Sunday, October 11, 2015

Review: NEON GENESIS EVANGELION: THE SHINJI IKARI RAISING PROJECT

So do you remember that bit in the final episode of Evangelion where the show briefly turns into your standard ordinary high school anime show?  Well, that bit seems to have resonated with a LOT of Evangelion fans because it's one of the most popular premises for Evangelion spinoff materials, including manga.  Today's review is not the first, but it's easily the best known of all the Evangelion spinoff manga.
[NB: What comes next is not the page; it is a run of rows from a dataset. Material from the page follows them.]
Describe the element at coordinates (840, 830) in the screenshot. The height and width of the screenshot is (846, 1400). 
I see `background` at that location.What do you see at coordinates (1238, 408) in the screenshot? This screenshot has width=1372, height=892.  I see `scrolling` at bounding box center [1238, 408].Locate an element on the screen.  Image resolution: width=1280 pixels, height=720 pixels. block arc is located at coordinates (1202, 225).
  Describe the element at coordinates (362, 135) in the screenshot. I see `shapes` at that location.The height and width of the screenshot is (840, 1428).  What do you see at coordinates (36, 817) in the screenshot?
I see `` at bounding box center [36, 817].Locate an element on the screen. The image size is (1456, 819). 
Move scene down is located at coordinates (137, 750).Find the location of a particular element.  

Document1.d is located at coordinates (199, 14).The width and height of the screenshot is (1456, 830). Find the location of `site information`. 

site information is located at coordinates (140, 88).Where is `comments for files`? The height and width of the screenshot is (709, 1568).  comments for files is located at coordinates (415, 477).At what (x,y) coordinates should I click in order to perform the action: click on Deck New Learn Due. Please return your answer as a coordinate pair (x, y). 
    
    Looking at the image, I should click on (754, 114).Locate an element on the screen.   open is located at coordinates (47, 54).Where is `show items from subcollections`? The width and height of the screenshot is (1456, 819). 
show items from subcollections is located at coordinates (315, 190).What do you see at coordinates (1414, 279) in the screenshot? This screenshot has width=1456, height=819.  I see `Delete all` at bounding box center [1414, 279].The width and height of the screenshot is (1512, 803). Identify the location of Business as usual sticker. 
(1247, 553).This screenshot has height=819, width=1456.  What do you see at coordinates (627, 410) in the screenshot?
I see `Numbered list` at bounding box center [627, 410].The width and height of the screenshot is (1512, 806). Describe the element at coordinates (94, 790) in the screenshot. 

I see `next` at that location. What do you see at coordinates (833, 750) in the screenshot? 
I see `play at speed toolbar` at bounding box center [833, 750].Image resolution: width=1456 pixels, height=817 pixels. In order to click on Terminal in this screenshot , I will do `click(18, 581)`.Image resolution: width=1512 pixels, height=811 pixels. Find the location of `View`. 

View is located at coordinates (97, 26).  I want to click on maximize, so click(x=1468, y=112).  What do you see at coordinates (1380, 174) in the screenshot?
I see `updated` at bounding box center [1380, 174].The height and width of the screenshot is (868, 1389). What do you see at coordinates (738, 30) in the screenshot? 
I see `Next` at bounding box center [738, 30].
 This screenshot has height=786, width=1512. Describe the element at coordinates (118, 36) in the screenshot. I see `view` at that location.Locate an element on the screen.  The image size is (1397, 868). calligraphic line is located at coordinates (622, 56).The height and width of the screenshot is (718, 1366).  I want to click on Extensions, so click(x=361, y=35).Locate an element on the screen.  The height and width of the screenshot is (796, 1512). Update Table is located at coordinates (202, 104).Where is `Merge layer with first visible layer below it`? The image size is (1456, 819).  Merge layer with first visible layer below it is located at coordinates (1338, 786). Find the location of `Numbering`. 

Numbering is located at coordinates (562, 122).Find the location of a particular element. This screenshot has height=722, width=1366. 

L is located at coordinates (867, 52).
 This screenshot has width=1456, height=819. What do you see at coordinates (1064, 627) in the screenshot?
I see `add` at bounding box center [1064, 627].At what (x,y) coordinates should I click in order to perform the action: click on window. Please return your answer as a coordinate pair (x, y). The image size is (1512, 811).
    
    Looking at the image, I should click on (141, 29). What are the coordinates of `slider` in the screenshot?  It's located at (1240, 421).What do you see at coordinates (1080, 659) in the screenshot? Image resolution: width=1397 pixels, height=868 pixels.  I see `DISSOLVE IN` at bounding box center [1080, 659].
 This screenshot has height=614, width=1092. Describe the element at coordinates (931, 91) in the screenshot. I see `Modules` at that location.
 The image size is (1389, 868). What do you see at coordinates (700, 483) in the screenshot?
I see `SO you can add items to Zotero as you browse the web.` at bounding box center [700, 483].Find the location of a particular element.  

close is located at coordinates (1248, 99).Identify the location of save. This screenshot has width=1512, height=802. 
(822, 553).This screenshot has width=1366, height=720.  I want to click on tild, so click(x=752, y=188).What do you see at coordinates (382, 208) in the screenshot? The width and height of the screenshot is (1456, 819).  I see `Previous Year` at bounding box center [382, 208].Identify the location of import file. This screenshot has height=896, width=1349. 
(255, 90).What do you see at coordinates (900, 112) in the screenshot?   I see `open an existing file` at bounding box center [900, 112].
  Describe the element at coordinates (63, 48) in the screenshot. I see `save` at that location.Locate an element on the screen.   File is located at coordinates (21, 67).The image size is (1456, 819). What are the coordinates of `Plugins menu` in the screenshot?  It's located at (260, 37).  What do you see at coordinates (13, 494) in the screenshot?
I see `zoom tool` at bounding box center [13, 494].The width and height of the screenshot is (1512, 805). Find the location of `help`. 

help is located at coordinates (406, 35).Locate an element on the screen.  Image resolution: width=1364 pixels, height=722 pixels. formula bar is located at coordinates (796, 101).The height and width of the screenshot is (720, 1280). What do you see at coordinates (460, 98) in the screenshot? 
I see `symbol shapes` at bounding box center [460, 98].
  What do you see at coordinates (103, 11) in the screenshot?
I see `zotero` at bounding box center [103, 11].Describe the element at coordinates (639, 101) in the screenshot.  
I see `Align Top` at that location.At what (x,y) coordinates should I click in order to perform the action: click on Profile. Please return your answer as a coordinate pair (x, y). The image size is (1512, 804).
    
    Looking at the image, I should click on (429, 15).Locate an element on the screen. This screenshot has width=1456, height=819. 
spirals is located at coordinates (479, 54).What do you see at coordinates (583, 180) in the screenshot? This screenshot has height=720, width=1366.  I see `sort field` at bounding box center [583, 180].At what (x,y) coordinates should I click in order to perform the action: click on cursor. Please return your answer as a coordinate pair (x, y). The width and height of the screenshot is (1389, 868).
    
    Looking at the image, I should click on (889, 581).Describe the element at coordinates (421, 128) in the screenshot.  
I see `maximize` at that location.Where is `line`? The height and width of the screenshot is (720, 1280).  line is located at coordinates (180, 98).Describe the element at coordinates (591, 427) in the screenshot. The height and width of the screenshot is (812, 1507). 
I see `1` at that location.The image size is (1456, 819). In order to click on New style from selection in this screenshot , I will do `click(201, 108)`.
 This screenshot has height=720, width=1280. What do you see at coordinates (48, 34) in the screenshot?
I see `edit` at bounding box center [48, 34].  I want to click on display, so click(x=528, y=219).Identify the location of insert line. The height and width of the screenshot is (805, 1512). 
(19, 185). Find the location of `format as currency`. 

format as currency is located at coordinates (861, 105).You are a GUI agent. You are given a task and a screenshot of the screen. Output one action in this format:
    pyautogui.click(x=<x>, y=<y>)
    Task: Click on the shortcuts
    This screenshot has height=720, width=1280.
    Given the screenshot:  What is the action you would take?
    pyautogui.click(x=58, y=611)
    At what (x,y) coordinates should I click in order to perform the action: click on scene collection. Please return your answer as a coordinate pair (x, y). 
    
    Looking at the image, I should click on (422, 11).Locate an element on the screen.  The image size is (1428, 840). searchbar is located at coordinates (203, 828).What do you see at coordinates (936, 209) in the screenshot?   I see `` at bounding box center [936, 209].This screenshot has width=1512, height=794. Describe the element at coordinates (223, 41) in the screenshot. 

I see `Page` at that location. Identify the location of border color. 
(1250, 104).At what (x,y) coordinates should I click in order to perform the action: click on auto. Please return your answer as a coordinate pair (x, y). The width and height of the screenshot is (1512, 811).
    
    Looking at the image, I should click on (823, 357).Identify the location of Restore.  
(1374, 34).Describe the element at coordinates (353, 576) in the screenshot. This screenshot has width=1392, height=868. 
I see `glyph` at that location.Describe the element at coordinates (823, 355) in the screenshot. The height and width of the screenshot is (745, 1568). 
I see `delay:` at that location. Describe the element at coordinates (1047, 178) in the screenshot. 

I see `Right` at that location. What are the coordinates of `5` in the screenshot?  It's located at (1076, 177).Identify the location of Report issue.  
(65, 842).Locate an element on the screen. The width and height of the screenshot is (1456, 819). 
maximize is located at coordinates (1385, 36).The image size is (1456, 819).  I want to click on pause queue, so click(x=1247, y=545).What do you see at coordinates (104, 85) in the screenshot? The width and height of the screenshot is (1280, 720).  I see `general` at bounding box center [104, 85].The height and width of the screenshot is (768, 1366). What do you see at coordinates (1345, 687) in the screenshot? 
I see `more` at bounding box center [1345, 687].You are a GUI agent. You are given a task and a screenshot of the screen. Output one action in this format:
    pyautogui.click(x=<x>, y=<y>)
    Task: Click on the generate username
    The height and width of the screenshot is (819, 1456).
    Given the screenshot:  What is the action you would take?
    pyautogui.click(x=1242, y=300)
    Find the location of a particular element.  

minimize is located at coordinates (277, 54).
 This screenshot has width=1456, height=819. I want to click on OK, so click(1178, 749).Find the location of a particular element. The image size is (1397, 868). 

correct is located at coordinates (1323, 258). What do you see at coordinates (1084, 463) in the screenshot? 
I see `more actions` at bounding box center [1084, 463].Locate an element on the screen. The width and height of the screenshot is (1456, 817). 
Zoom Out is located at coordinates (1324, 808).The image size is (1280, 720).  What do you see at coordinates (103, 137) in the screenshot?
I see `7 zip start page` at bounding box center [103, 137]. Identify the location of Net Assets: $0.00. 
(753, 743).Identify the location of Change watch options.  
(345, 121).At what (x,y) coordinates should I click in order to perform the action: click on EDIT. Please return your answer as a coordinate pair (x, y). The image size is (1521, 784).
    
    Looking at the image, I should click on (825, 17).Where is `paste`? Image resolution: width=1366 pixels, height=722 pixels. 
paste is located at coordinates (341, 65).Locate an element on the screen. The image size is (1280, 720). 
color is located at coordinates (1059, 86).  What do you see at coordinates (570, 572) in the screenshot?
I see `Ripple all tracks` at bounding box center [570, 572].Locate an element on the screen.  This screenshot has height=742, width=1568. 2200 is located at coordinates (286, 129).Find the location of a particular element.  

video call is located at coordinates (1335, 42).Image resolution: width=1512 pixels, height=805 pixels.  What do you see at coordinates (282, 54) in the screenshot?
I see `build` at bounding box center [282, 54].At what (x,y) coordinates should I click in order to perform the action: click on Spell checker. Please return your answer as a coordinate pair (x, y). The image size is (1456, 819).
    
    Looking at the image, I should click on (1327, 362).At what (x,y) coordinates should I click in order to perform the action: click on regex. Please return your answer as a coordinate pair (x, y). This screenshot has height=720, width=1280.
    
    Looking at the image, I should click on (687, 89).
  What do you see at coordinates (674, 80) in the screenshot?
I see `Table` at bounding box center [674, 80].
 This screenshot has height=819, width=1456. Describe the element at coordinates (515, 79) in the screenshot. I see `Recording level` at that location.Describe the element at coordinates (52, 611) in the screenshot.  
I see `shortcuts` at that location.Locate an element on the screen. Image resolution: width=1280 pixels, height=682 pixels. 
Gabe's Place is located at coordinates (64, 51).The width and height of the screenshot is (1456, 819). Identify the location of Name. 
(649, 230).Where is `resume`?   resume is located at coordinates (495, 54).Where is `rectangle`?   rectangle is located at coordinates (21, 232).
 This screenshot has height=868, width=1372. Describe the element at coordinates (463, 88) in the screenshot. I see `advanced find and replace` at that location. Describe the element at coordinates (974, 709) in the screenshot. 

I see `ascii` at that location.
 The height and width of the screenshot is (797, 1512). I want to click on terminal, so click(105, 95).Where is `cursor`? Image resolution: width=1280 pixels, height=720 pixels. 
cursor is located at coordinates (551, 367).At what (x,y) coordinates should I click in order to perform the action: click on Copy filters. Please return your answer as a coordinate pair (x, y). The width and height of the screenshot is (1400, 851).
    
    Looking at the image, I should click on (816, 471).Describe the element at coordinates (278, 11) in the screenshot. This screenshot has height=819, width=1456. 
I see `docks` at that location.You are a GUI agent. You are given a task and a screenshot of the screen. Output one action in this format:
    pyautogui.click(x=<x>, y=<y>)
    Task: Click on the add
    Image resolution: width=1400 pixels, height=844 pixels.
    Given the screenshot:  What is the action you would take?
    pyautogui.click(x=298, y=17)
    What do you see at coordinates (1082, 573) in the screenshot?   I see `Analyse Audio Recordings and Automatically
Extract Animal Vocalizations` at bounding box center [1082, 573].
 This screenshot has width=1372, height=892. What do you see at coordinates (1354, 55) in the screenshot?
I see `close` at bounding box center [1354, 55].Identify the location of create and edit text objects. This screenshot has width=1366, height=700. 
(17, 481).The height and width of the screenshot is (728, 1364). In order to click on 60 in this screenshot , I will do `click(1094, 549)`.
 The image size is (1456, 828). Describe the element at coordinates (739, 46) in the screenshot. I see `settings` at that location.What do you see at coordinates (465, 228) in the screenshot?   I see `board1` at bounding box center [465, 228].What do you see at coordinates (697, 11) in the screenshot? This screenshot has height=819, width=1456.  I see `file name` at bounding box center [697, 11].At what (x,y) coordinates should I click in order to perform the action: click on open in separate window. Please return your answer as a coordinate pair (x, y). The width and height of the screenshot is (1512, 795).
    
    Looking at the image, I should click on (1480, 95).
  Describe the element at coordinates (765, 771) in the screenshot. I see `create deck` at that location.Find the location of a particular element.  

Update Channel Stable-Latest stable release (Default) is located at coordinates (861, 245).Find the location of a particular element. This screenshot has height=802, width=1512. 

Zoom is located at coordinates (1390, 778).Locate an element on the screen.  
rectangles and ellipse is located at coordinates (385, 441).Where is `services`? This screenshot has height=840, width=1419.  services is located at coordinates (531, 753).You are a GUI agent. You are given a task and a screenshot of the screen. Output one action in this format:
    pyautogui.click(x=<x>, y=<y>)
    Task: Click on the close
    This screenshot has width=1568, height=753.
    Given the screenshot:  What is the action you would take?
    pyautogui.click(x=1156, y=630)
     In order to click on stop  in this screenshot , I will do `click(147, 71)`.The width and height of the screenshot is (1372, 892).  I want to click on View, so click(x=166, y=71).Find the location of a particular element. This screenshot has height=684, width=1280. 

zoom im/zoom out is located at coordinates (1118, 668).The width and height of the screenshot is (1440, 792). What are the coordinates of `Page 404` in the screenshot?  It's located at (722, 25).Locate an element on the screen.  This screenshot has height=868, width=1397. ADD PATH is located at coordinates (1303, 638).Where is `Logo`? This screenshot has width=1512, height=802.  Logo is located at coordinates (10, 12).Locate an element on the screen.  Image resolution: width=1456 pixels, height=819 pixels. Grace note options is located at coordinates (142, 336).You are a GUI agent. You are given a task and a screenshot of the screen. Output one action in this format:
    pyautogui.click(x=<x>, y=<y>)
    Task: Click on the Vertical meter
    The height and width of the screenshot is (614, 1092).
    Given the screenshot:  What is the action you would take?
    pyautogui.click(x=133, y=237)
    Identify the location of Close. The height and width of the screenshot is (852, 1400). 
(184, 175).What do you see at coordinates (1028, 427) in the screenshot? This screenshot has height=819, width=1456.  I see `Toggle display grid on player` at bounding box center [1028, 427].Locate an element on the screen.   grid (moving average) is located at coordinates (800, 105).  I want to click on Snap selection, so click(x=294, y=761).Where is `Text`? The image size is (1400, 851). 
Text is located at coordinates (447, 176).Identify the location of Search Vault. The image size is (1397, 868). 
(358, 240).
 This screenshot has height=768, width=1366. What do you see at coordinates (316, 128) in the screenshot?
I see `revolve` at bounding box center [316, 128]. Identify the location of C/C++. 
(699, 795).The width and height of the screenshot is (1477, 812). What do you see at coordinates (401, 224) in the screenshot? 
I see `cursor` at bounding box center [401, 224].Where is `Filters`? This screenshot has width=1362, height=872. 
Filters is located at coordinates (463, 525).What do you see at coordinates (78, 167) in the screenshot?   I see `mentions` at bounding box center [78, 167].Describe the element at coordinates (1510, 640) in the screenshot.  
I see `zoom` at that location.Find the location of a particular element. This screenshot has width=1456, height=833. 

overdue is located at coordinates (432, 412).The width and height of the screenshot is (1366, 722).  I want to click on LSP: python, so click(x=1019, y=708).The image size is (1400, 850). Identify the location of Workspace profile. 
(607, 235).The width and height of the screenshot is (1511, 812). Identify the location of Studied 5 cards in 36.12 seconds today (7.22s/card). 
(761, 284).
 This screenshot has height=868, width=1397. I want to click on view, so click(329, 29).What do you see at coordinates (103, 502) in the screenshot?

NEON GENESIS EVANGELION: THE SHINJI IKARI RAISING PROJECT (Shin Seiki Evangelion: Ikari Shinji Ikusei Keikaku), by Osamu Takahashi.  First published in 2005, and first published in North America in 2009.

 
PLOT:

Inside an ordinary apartment inside an ordinary complex you will find Shinji Ikari living with his ordinary two-parent household.  Every day he walks to his ordinary school with his moody childhood friend Asuka Langley Soryu.  This particular day would be just another ordinary school day if not for the fact that a mysterious new girl named Rei Ayanami is joining their class.  Shinji is awed by Rei's looks and cheerful personality, but Asuka is frustrated that she now has competition for Shinji's attention.  Now it seems like everyone around Shinji is trying to push him towards a relationship with one of the girls: his friends, his homeroom teacher Misato, Ritsuko the school nurse, even Shinji's mother Yui.  Of course, they may have alterior motives, as all three kids seem to be connected to Yui's mysterious project over at NERV.

STORY:

I swear, for the life of me I will never understand the urge that drives people to make series like this.  Oh, I get it as a reference to the episode mentioned above, but who honestly sits down and thinks "You know what would make Evangelion even better?  Let's turn into a generic harem anime!"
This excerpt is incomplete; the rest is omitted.